DATA FOR THIS TASK:
○ ○ ○ ○

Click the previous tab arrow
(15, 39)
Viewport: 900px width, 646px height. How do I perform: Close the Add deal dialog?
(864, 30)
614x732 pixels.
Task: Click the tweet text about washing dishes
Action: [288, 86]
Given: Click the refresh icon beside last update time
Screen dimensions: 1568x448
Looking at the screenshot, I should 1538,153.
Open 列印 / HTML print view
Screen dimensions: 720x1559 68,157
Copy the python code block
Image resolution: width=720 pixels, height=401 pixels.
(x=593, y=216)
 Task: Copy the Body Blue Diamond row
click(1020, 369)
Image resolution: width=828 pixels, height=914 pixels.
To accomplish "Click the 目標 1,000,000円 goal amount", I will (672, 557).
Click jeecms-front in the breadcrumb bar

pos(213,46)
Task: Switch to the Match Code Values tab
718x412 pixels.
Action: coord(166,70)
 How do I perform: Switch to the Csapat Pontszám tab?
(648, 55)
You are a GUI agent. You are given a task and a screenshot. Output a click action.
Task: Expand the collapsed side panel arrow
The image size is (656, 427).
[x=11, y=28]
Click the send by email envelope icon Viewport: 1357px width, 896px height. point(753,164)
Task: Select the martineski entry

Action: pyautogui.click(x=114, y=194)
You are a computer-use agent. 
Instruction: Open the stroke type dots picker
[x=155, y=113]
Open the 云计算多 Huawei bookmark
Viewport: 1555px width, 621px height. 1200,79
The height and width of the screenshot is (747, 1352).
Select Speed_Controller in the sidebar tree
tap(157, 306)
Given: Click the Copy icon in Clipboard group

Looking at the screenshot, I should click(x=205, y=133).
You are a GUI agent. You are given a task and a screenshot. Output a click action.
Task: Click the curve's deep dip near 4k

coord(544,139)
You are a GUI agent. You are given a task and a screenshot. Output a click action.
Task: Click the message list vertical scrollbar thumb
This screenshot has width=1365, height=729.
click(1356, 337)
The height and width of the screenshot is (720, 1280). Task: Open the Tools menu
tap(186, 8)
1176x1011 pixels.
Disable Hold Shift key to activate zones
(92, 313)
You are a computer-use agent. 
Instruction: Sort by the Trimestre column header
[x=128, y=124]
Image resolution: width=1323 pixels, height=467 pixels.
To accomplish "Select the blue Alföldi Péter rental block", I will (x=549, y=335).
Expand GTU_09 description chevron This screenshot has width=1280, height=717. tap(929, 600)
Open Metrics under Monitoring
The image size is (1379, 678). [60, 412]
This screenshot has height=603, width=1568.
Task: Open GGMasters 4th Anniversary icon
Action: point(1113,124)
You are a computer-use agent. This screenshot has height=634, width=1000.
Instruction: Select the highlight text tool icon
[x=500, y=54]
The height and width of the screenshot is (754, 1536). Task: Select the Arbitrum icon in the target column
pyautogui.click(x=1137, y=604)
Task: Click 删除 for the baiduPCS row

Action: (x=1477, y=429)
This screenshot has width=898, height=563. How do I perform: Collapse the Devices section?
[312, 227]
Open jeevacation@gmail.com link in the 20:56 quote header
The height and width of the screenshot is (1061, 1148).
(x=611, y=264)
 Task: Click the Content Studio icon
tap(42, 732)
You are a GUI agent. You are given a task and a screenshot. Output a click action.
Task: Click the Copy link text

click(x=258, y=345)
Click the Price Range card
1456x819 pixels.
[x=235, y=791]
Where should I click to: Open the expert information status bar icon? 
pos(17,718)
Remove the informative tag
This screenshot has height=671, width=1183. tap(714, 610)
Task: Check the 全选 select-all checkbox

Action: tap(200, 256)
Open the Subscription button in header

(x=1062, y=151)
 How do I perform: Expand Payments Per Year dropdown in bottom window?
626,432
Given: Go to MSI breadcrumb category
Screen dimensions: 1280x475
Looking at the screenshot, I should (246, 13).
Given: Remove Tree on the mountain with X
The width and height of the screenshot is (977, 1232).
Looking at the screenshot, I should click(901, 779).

○ ○ ○ ○

All of the records above are to be returned exactly as they stand.

Click the previous tab arrow
(15, 39)
Viewport: 900px width, 646px height. How do I perform: Close the Add deal dialog?
(864, 30)
614x732 pixels.
Task: Click the tweet text about washing dishes
Action: [288, 86]
Given: Click the refresh icon beside last update time
Screen dimensions: 1568x448
Looking at the screenshot, I should 1538,153.
Open 列印 / HTML print view
Screen dimensions: 720x1559 68,157
Copy the python code block
Image resolution: width=720 pixels, height=401 pixels.
(x=593, y=216)
 Task: Copy the Body Blue Diamond row
click(1020, 369)
Image resolution: width=828 pixels, height=914 pixels.
To accomplish "Click the 目標 1,000,000円 goal amount", I will (672, 557).
Click jeecms-front in the breadcrumb bar

pos(213,46)
Task: Switch to the Match Code Values tab
718x412 pixels.
Action: coord(166,70)
 How do I perform: Switch to the Csapat Pontszám tab?
(648, 55)
You are a GUI agent. You are given a task and a screenshot. Output a click action.
Task: Expand the collapsed side panel arrow
The image size is (656, 427).
[x=11, y=28]
Click the send by email envelope icon Viewport: 1357px width, 896px height. point(753,164)
Task: Select the martineski entry

Action: pyautogui.click(x=114, y=194)
You are a computer-use agent. 
Instruction: Open the stroke type dots picker
[x=155, y=113]
Open the 云计算多 Huawei bookmark
Viewport: 1555px width, 621px height. 1200,79
The height and width of the screenshot is (747, 1352).
Select Speed_Controller in the sidebar tree
tap(157, 306)
Given: Click the Copy icon in Clipboard group

Looking at the screenshot, I should click(x=205, y=133).
You are a GUI agent. You are given a task and a screenshot. Output a click action.
Task: Click the curve's deep dip near 4k

coord(544,139)
You are a GUI agent. You are given a task and a screenshot. Output a click action.
Task: Click the message list vertical scrollbar thumb
This screenshot has width=1365, height=729.
click(1356, 337)
The height and width of the screenshot is (720, 1280). Task: Open the Tools menu
tap(186, 8)
1176x1011 pixels.
Disable Hold Shift key to activate zones
(92, 313)
You are a computer-use agent. 
Instruction: Sort by the Trimestre column header
[x=128, y=124]
Image resolution: width=1323 pixels, height=467 pixels.
To accomplish "Select the blue Alföldi Péter rental block", I will (x=549, y=335).
Expand GTU_09 description chevron This screenshot has width=1280, height=717. tap(929, 600)
Open Metrics under Monitoring
The image size is (1379, 678). [60, 412]
This screenshot has height=603, width=1568.
Task: Open GGMasters 4th Anniversary icon
Action: point(1113,124)
You are a computer-use agent. This screenshot has height=634, width=1000.
Instruction: Select the highlight text tool icon
[x=500, y=54]
The height and width of the screenshot is (754, 1536). Task: Select the Arbitrum icon in the target column
pyautogui.click(x=1137, y=604)
Task: Click 删除 for the baiduPCS row

Action: (x=1477, y=429)
This screenshot has width=898, height=563. How do I perform: Collapse the Devices section?
[312, 227]
Open jeevacation@gmail.com link in the 20:56 quote header
The height and width of the screenshot is (1061, 1148).
(x=611, y=264)
 Task: Click the Content Studio icon
tap(42, 732)
You are a GUI agent. You are given a task and a screenshot. Output a click action.
Task: Click the Copy link text

click(x=258, y=345)
Click the Price Range card
1456x819 pixels.
[x=235, y=791]
Where should I click to: Open the expert information status bar icon? 
pos(17,718)
Remove the informative tag
This screenshot has height=671, width=1183. tap(714, 610)
Task: Check the 全选 select-all checkbox

Action: tap(200, 256)
Open the Subscription button in header

(x=1062, y=151)
 How do I perform: Expand Payments Per Year dropdown in bottom window?
626,432
Given: Go to MSI breadcrumb category
Screen dimensions: 1280x475
Looking at the screenshot, I should (246, 13).
Given: Remove Tree on the mountain with X
The width and height of the screenshot is (977, 1232).
Looking at the screenshot, I should click(901, 779).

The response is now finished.